What's actually needed over here is (log_namespace, log_title, log_type), see query at the bottom of https://gerrit.wikimedia.org/r/#/c/139103/3/AbuseFilterVariableHolder.php Not sure we really want that for only this feature, but Huji mentioned other code paths also running a similar query.
To be politically correct: In EditPage.php at the very end of showIntro() function you will find a call to LogEventsList::showLogExtract() which is how the message on top of the page is created). LogEventsList::showLogExtract() itself is defined in includes/logging/LogEventsList.php and uses the getBody() function of LogPager to get a list of 50 recent delete log entries for that page and in the end, it is the doQuery() function of Pager class which actually runs the query. If you follow this path you will notice that the query will be run on log_namespace, log_title and log_type fields.

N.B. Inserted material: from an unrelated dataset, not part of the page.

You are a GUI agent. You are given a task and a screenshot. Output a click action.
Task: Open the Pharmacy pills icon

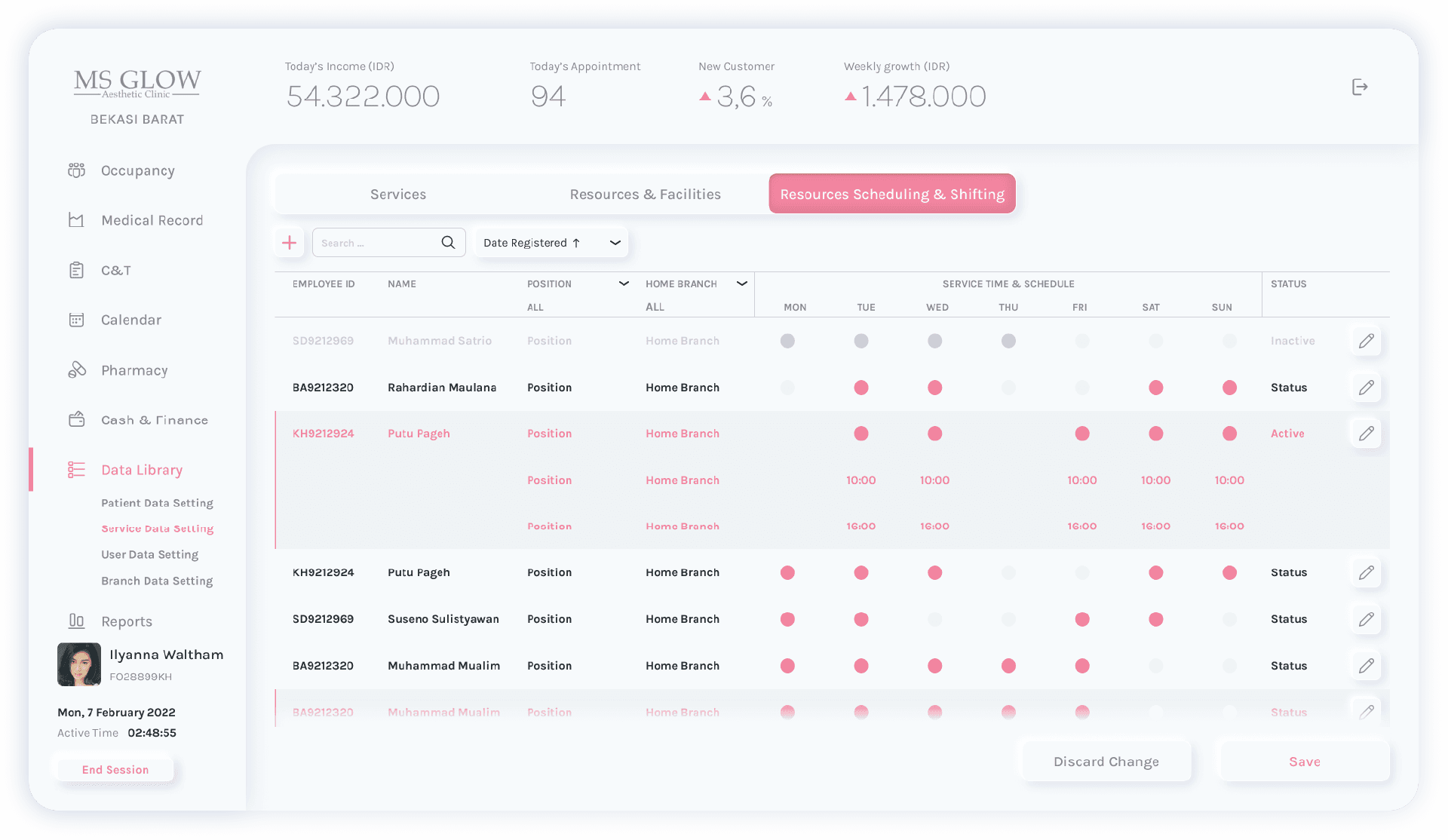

The example queries I've seen so far always use both log_namespace and log_title which means the page_time index can be used partially: KEY page_time (log_namespace, log_title, log_timestamp) Using enwiki pages with 100000+ log entries the queries take ~1s on warm data. Not terrible, though the number of Handler% calls is directly proportional to the number of log entries which isn't great for long term scalability. So tentative +1 to this bug. I've been trialing the following index on enwiki slaves for a few months: KEY log_title_type_time (log_title(16), log_type, log_timestamp) It sees quite a bit of use in general, and is used in favour of page_time for counting page deletes in the larger namespaces like 10 and 828. We should investigate how it compares to (log_namespace, log_title, log_type); the latter is probably better but might service fewer queries overall as well as encroach on page_time.